I found this quote to be interesting for a couple of reasons. He does a good job of finding a middle way between two common positions. One the one hand we have the anemic Calvinist reading where people sit around and wonder, “my God if Judas had to betray Jesus for thirty pieces of silver to fulfill Scriptures in Zechariah can we really hold him responsible?” Basically, Judas’ agency is in question and hence the person wonders if he is ultimately accountable for his actions. Barth says no. Judas does not get off that easy. I’ve always had difficulty stomaching both interpretations, but I find Barth’s to be more palatable insofar as it resists reading the whole Judas-Jesus relationship perversely. Although there are multiple ways to understand Judas and Jesus’ relationship, I think we should be more cautious to condemn Jesus as Ruskin points out here. The issue of sovereignty obviously is at play here. I tend to think that Jesus chose Judas as a follower because he believed in him. He took a risk that all friends must take. This is making me re-think posting that paper I wrote on the Oedipus complex and the cross because I dedicated a substantial portion of it arguing for a different interpretation of Judas’ relationship with Jesus. I’ll have to return that in a later post as it requires too much explanation.

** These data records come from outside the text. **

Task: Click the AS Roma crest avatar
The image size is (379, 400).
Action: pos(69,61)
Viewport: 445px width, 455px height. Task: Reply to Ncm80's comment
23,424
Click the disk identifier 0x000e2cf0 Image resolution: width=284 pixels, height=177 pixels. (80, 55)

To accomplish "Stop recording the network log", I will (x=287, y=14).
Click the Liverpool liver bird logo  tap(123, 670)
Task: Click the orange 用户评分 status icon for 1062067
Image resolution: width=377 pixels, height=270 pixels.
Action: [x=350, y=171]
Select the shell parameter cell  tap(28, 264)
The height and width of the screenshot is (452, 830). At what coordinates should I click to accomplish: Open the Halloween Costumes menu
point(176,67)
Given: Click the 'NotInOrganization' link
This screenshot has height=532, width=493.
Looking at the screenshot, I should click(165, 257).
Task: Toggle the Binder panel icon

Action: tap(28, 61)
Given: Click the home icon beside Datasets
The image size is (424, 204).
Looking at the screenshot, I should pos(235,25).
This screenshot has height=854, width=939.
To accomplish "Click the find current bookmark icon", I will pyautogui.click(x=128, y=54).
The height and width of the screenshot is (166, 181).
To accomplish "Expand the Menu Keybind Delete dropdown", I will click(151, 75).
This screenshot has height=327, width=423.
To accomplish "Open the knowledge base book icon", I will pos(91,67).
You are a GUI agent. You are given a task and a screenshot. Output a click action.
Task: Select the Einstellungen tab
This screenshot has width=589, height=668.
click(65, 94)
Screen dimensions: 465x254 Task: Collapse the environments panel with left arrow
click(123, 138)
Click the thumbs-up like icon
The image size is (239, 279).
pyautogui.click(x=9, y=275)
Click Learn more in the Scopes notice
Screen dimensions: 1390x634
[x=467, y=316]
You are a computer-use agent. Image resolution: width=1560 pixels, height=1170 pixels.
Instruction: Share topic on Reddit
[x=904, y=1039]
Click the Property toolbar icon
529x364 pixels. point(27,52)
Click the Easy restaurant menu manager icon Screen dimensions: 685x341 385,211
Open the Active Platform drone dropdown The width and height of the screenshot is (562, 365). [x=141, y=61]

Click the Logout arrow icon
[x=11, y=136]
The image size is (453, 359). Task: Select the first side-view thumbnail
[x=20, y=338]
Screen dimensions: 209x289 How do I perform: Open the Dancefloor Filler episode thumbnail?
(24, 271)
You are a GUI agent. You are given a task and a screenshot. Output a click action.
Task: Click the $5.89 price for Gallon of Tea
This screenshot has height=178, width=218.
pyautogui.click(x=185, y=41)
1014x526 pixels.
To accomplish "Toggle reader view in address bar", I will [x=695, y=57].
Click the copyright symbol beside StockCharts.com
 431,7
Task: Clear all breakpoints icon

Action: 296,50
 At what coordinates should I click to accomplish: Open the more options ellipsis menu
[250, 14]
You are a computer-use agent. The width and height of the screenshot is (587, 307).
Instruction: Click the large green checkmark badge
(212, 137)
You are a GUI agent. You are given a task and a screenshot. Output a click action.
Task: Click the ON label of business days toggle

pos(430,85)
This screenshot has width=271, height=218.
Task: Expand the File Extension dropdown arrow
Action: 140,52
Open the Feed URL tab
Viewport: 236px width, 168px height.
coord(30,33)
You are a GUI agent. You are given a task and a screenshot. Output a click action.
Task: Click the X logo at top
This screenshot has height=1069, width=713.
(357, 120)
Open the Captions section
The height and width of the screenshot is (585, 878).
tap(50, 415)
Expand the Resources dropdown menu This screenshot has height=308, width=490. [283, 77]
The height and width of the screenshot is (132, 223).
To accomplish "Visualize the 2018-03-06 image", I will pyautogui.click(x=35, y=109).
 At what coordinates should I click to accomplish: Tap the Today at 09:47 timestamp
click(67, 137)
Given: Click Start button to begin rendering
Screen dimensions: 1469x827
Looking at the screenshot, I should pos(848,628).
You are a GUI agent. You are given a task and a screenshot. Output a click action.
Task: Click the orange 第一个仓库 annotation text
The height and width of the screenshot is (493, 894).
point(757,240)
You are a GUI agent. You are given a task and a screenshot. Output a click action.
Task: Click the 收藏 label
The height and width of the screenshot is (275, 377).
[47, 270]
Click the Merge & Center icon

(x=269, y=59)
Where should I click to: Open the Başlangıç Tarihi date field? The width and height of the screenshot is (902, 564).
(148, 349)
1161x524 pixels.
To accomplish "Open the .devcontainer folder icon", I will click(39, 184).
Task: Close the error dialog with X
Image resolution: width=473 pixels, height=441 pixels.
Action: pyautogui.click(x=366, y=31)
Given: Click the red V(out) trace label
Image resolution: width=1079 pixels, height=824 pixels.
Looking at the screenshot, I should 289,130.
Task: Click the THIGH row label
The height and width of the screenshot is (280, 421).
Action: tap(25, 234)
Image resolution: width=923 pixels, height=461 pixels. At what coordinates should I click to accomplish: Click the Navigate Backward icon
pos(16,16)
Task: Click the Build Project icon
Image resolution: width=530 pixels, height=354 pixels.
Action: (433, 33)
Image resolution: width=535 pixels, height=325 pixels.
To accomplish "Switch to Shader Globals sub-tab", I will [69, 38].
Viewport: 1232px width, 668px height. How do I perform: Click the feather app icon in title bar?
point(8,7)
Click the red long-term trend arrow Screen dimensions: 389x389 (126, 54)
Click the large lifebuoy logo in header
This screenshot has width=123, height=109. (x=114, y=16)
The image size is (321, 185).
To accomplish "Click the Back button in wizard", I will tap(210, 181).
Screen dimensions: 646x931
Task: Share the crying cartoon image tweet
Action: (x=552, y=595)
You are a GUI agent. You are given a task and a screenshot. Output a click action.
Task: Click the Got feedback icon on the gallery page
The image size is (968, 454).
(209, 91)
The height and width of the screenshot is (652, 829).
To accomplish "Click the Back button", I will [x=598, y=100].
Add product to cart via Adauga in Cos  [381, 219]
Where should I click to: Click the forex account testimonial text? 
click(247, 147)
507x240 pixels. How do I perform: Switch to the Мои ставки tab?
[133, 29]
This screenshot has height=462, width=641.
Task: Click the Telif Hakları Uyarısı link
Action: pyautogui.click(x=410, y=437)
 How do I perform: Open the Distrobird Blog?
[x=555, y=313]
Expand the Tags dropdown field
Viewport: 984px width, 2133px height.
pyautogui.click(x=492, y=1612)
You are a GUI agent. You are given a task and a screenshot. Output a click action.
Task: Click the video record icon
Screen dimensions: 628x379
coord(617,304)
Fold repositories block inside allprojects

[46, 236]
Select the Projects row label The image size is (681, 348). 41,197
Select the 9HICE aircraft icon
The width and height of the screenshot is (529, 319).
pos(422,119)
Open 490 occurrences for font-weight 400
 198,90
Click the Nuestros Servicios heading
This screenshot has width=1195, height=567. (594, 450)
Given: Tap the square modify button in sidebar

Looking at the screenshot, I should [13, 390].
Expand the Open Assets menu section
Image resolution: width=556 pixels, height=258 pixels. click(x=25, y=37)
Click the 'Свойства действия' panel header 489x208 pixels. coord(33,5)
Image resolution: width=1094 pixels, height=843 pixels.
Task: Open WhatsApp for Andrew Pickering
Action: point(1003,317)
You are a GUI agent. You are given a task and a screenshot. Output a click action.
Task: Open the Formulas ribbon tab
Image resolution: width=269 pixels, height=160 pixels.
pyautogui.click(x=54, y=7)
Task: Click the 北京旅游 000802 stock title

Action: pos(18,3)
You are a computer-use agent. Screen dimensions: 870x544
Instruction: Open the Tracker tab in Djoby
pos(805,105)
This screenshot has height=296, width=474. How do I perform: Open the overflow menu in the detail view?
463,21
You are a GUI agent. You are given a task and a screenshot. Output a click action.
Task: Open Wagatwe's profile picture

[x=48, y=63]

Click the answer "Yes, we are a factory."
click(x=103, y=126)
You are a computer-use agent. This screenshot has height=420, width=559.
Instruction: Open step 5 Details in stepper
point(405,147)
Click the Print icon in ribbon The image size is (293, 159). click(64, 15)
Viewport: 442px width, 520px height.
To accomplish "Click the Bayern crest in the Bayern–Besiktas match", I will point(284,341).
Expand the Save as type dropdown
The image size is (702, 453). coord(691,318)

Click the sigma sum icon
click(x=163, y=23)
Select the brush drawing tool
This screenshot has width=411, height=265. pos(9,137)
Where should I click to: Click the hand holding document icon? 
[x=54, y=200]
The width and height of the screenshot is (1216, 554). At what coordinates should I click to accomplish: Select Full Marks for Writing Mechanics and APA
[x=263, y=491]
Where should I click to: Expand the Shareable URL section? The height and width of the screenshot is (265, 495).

My friend once brought up the point that what ultimately separates Peter and Judas was that Peter believed that he was worthy of forgiveness, hell he messed up so much in the gospels I’m sure he was used to asking for it.

Unfortunately, on the next page Barth goes on to call synagogues petrified. Yay for ecumenism.

“Only here, because here God Himself goes right into this darkness in which man has to stand and move before Him, and He does not let the extreme bitterness of His wrath and of death touch sinful man, but – and this is the mystery of New Testament – experiences and bears it for Himself…The New Testament answer to the problem of suffering – and it alone is the answer to the sharply put query in the Old Testament – is to the effect that One has died for all” (CD I/2, 108-109).

This is really fascinating. According to Barth, the Hebrew Bible is a record of people struggling with the problem of suffering and the experience of God-forsakenness (e.g. Psalmists, Job). After the New Testament, the riddle has been solved. God the Son has absorbed God the Father’s wrath and taken away the sins of the world. God the Son is the scapegoat. He goes to the depths of hell for us so we don’t have to. I’ll admit I’m not completely clear on Barth’s doctrine of reconciliation, but I suppose I’ll be able to report back about that next Fall.